Pemerintah Kabupaten Blitar berencana untuk menggelar lomba sound horeg. “Yang kita lihat juga sisi positifnya. Dengan sound horeg yang sementara masyarakat senang itu tampaknya juga menggiatkan pertumbuhan ekonomi juga, UMKM itu,” ujarnya.
“Gimana mau maju ni negara kalau gini,” komen pemilik akun @zeexal3 dalam postingan @inilahcom.
Sebelum melaksanakan lomba sound horeg nantinya, Bupati Blitar membuat Surat Edaran (SE) pada 03 Maret 2025 lalu.
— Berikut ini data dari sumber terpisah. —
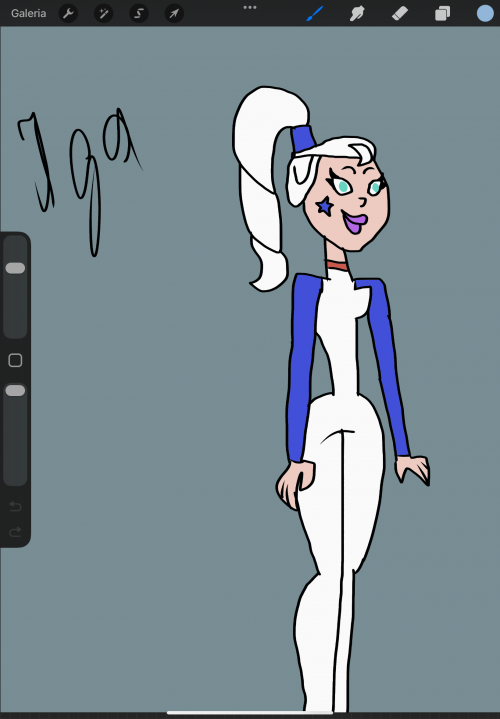This screenshot has width=500, height=719.
Task: Redo the action with sidebar arrow
Action: click(15, 531)
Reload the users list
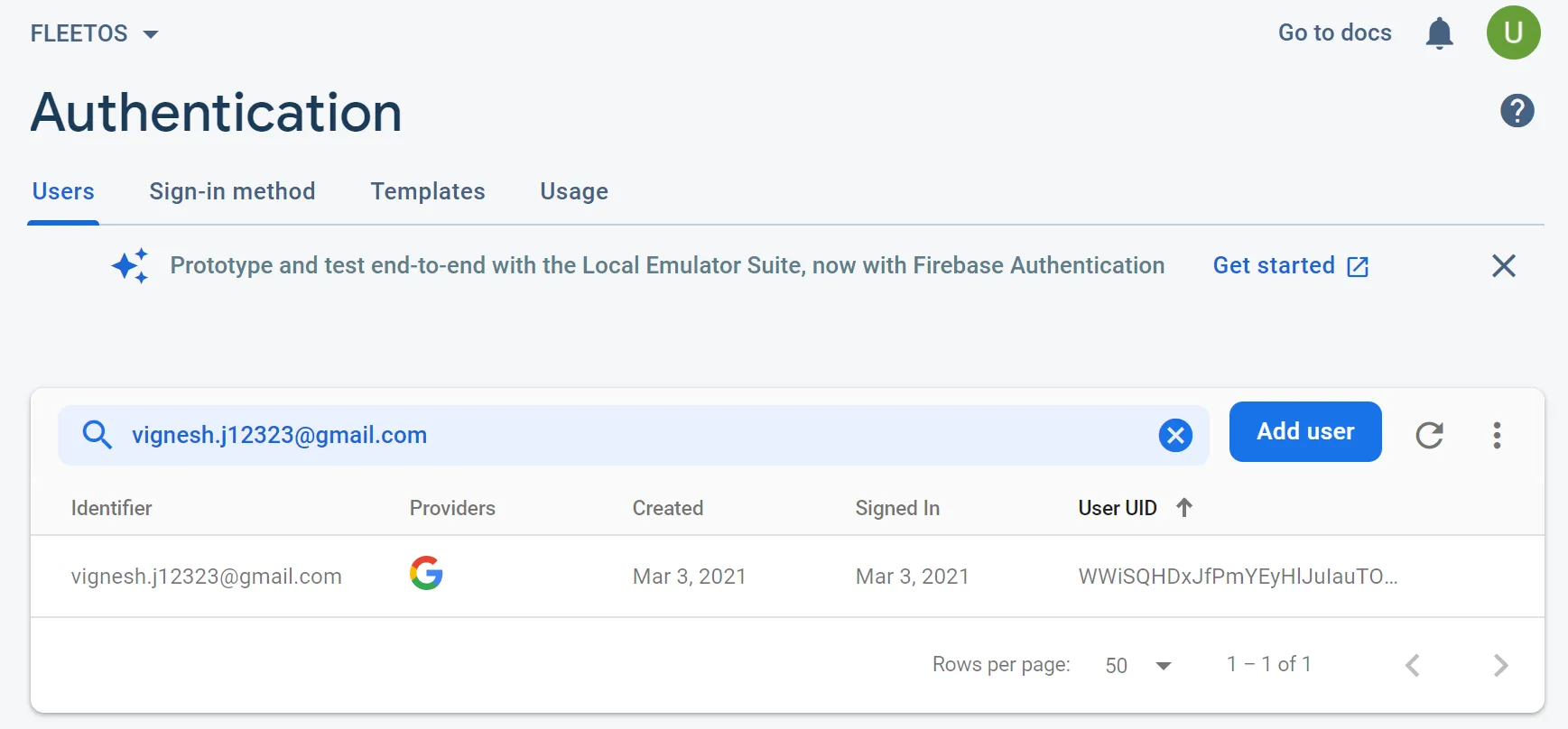1568x729 pixels. click(1429, 435)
SE Nomor : B/180.07/02/409.4.5/2025 tentang Penyelenggaraan Karnaval, Cek Sound, dan Hiburan Keramaian.
Ada 13 poin dalam SE ini, bagi penyelenggara sound horeg wajib mendapatkan izin tertulis dari pihak kepolisian, disertai rekomendasi dari kepala desa/lurah dan Forkopimcam. Dalam gelaran sound horeg juga dilarang norma kesusilaan, mengandung unsur pornografi, mempertentangkan suku, agama, ras, dan antar golongan.
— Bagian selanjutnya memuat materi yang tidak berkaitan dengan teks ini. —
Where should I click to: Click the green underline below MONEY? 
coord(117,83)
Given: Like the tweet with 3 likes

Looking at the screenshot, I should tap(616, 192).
SE Bupati Blitar ini juga melarang adanya kegiatan mabuk-mabukan saat gelaran sound horeg. Tidak hanya itu, bagi kendaraan yang mengangkut juga wajib menyesuaikan dengan kelas jalan yang dilalui oleh sound horeg.
Bupati Blitar, Rijanto juga melarang membunyikan sound horeg di waktu sholat, serta membatasi waktu hingga pukul 23.00 WIB. Bila sound horeg selama ini tingkat kebisingan sound horeg bisa mencapai 120-130 desibel meter (dB), maka Bupati Blitar dua kali ini membatasinya. “Dilarang menggunakan sound system yang membahayakan kesehatan, serta merusak lingkungan/kontruksi bangunan,” tulis dalam poin 9.
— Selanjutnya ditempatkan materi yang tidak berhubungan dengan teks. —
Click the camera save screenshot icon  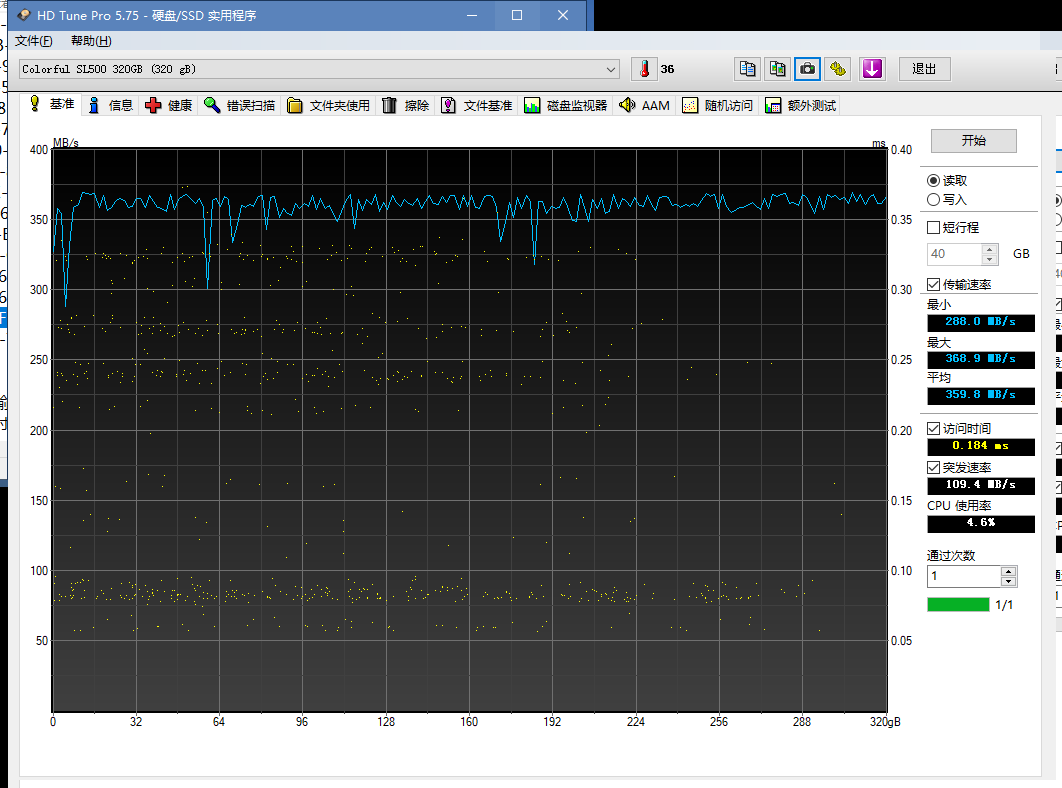tap(807, 69)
Paitia juga diminta untuk bertanggungjawab penuh atas kegiatan ini termasuk kerusakan dan kerugian yang diakibatkan oleh sound horeg dengan dituangkan dalam pernyataan bermatrai.
Kebijakan Bupati Blitar, Rijanto inipun mendapatkan respon positif dari Wakil Gubernur Jawa Timur, Emil Elestianto Dardak. Emil Elestianto Dardak, menilai Kabupaten Blitar bisa menjadi contoh bagi daerah lain dalam pengaturan penggunaan sound system bertenaga besar ini, terutama untuk kegiatan karnaval dan festival.
Emil menyambut positif dan kesigapan Bupati Blitar, Rijanto dengan mengatur terlebih dahulu sebelum Fatwa haram keluar dari MUI. Ini terbukti keluarnya SE Nomor : B/180.07/02/409.4.5/2025 tentang Penyelenggaraan Karnaval, Cek Sound, dan Hiburan Keramaian. (Oby/Rid)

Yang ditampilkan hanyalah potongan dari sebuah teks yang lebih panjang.